Author HeartbrokenAmy Posted March 23, 2015 Author Posted March 23, 2015 Thank you very much for your advice Lostweekend! I think I will stay away from him and see what I really want for my life. He does not care about me anyway.
LoverOfDance Posted March 23, 2015 Posted March 23, 2015 Wow, tbh I really don't think you should leave him. I kind of understand where he is coming from. I would never put any "lover" above my family. Some ppl are just like this. Family will always come first for some ppl no matter what. I would never put any "lover" above my family because they are the most important ppl to me in this world. They will NEVER EVER break up with me or leave me and I can guarantee that. A lover on the other hand, I can't guarantee how long they will be in my life or how long they will love me for. I think he definitely needs to give you more of his time and attention and you need to really sit him down and let him know that if he does not pay more attention and put more effort into your relationship, you are leaving. However, I do not think you should ask him to put you above his family. I think if he really LOVES you, you should be just as important as his family, not more important or less important than them. You should be a part of his family.

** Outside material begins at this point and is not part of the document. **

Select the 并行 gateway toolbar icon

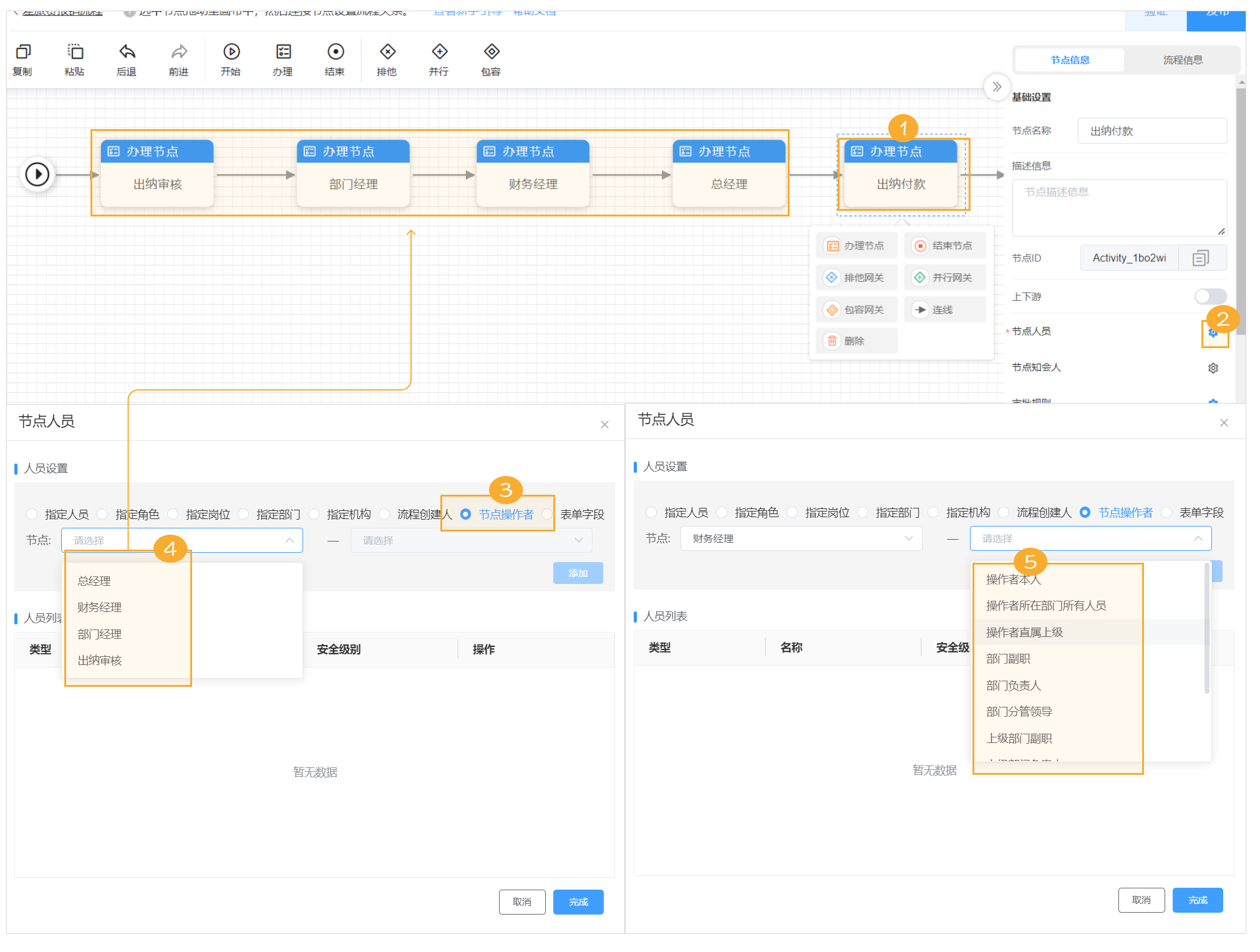click(439, 52)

Author HeartbrokenAmy Posted March 23, 2015 Author Posted March 23, 2015 Hello LoverOfDance, I understand what you mean. But the problem is if we really love each other, we should work on building our future together and his parents are part of our life. Not the purpose of our relationship is to please his parents. I really really love him, but I've decided to let go. Tell you a story, there was a time his dad thought that I said he is fat which my boyfriend knows that I would never say things like that and I did not. But instead of telling his dad I did not or would not say that, he asked me to do or say something to make his dad happy. His dad can think of anything he wants anytime and I have to make sure he is happy the rest of my life? I am not able to and I am not willing to. I hate myself for taking 5 years to realize that. :-( 1
LoverOfDance Posted March 23, 2015 Posted March 23, 2015 @HeartBrokenAmy I see what you're saying Amy. It is not your job to make his dad happy and you shouldn't have to be worrying about that. You seem unhappy in the relationship so maybe it might be best to move on. Really sorry you're experiencing this. I know it's not easy to break up with someone you've been with for that long. Don't worry, everything will be alright. Be strong. We are always here if you need to talk.